**Stored data**
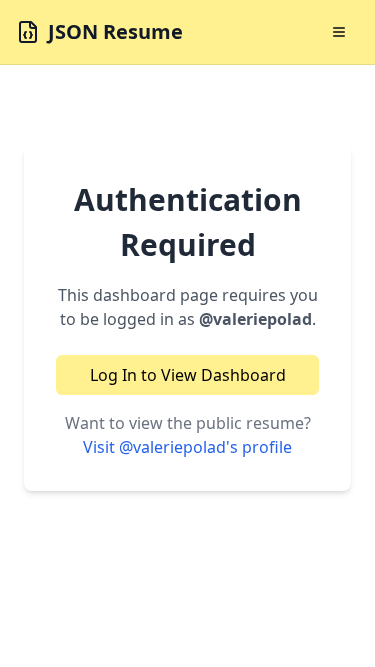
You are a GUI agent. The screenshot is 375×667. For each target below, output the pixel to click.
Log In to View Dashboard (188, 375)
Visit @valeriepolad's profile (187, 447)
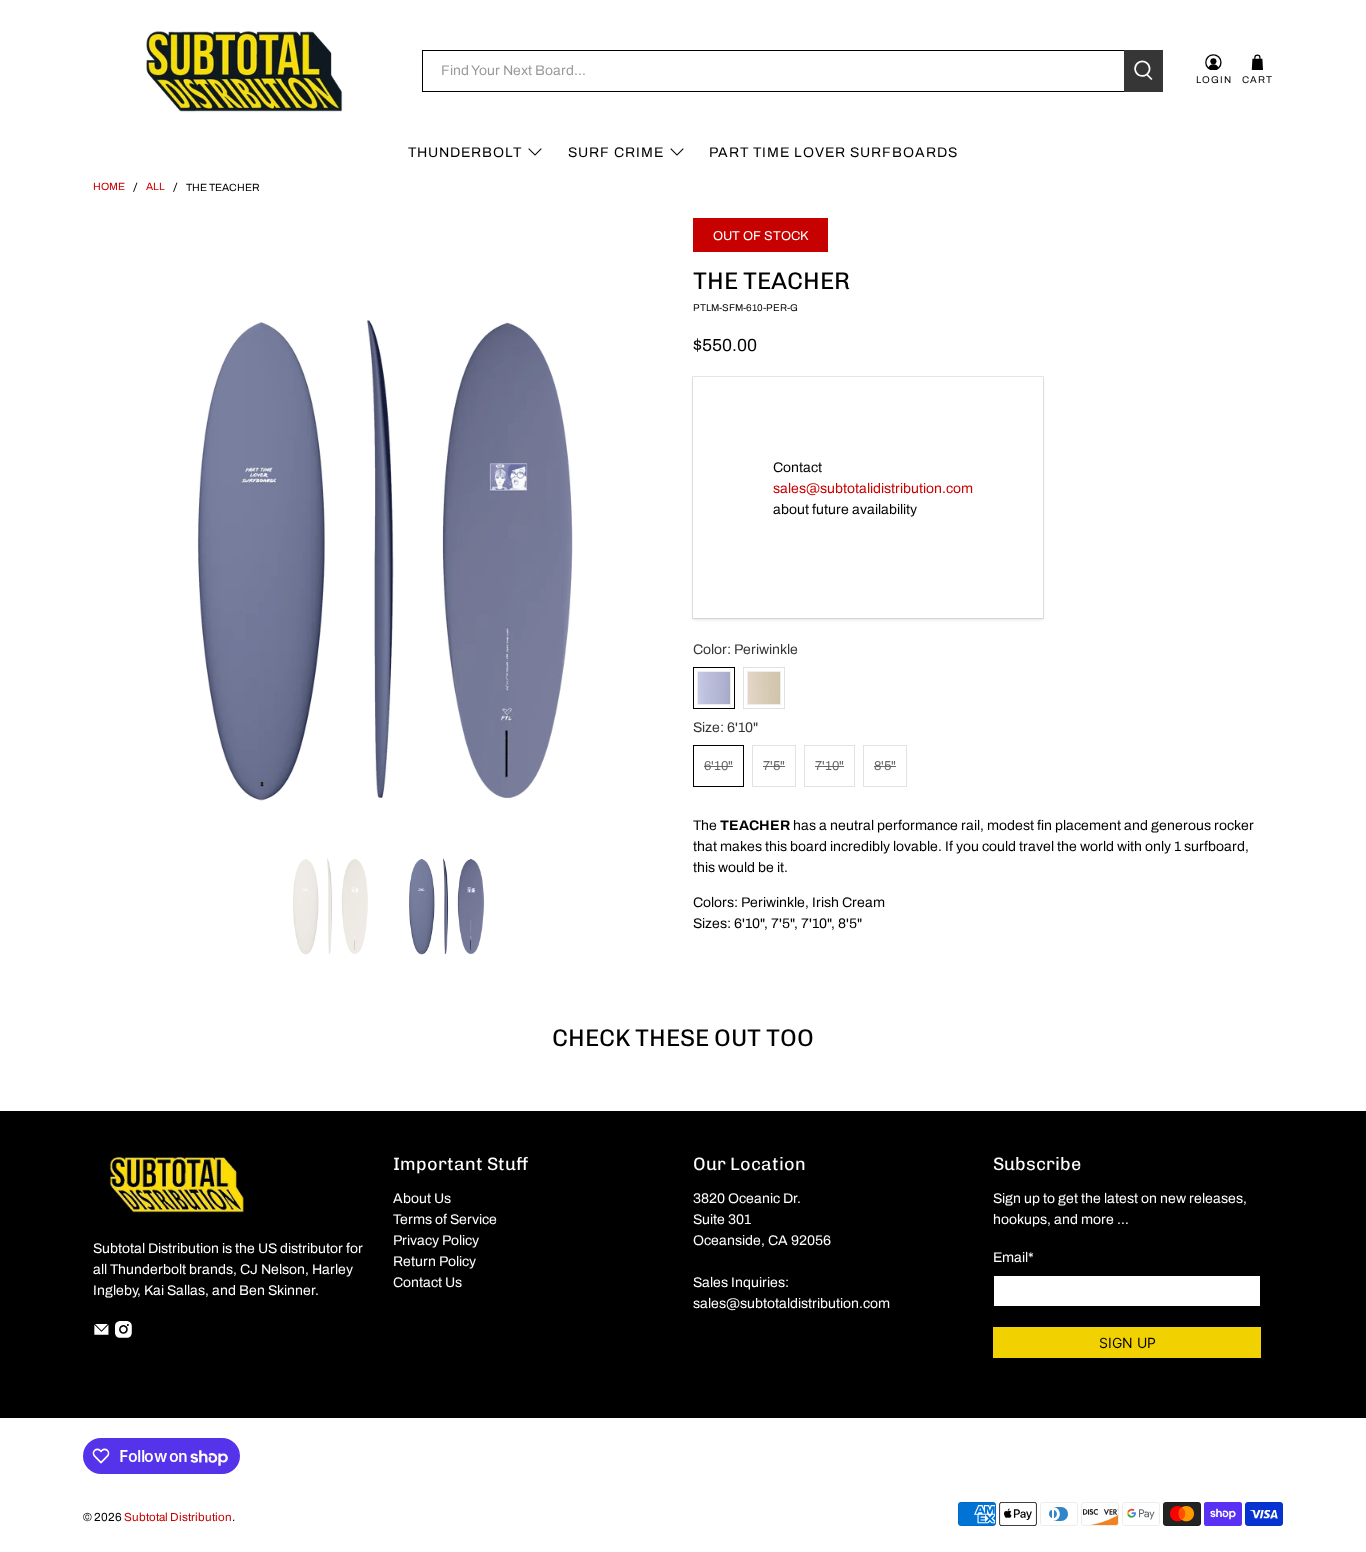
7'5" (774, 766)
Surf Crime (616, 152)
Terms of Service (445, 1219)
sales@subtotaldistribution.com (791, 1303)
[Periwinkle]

**Task statement**
Give back the records above word for word, minus any image they hold.

**Output below**
You are a GUI agent. The screenshot is 375×667. For each target below, output the pixel to click.
Log In to View Dashboard (188, 375)
Visit @valeriepolad's profile (187, 447)
7'5" (774, 766)
Surf Crime (616, 152)
Terms of Service (445, 1219)
sales@subtotaldistribution.com (791, 1303)
[Periwinkle]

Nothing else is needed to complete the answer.